### The problem
With the pictures left out, transcribe exactly the lines from the one with "Select the '145*113*110мм' dimensions value" through the end of the data.
--
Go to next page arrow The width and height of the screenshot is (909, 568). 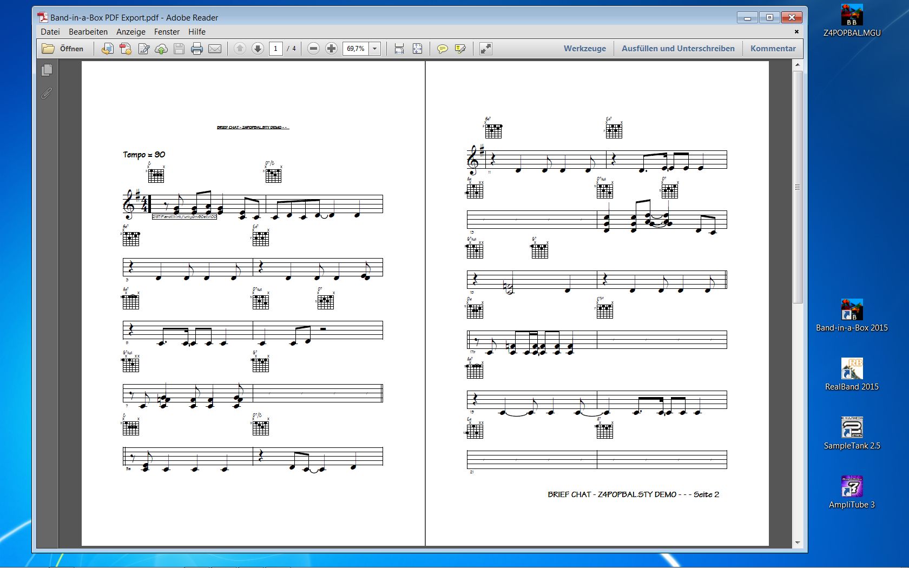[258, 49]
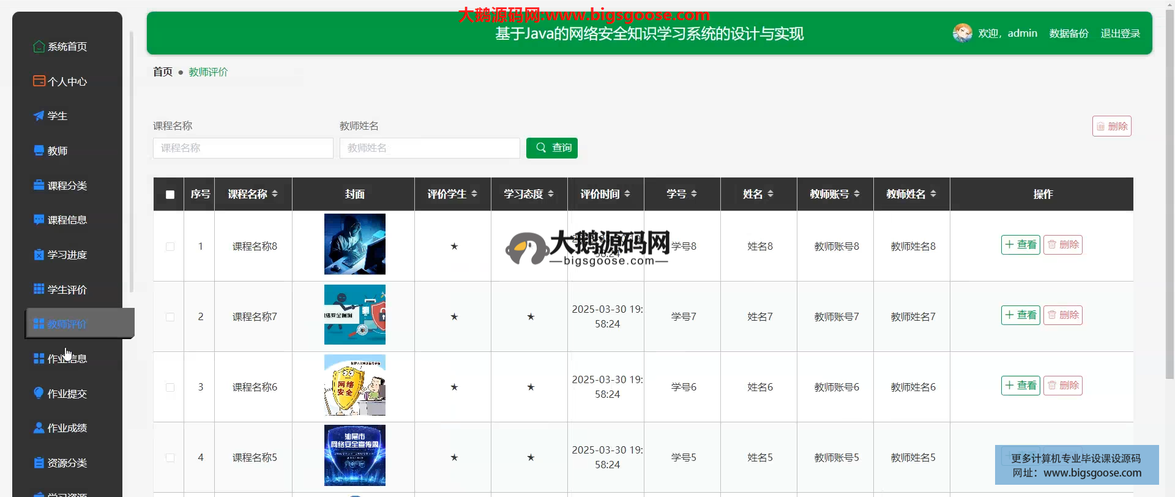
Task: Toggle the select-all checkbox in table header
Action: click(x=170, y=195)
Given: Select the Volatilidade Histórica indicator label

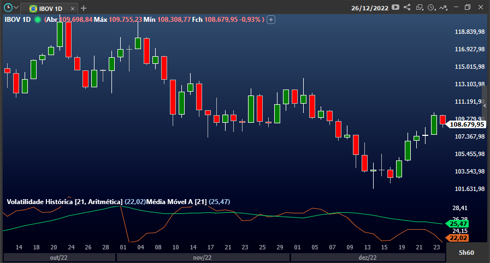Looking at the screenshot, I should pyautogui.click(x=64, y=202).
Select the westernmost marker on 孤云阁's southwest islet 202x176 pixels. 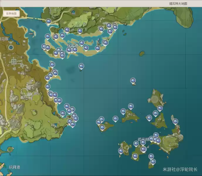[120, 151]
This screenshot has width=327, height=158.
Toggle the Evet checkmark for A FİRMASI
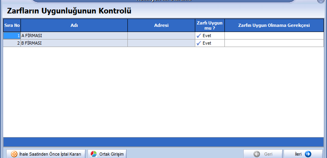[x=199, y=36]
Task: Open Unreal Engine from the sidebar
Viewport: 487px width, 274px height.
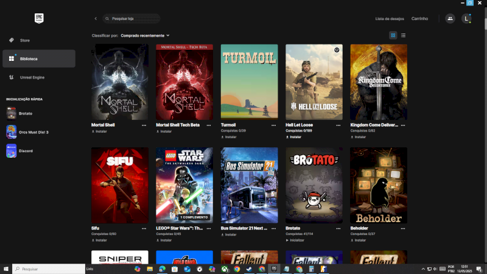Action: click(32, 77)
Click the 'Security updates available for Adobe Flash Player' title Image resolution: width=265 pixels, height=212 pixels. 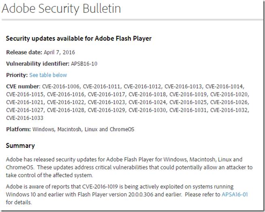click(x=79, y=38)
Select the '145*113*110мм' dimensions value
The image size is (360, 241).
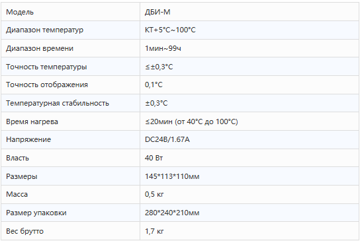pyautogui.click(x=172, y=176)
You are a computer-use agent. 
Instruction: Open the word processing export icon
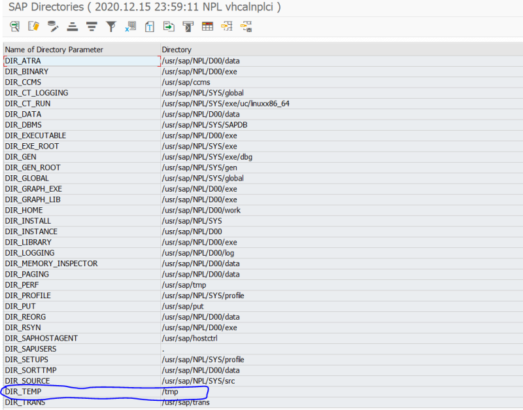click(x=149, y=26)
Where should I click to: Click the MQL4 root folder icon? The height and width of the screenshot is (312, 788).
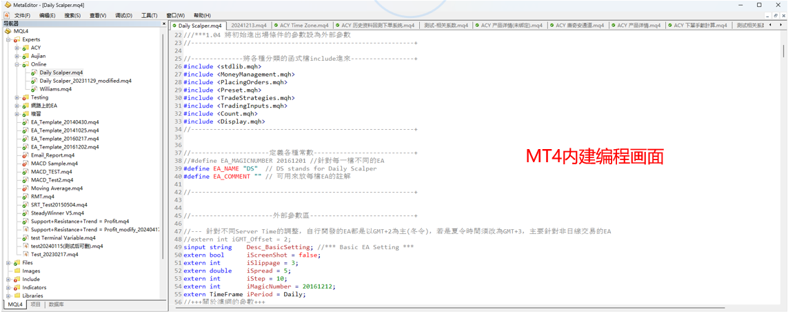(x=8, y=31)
--
### The answer
Select the '145*113*110мм' dimensions value
The image size is (360, 241).
pyautogui.click(x=172, y=176)
You are a computer-use agent. 
Instruction: Open the word processing export icon
click(x=149, y=26)
Where should I click to: Click the MQL4 root folder icon? The height and width of the screenshot is (312, 788).
(x=8, y=31)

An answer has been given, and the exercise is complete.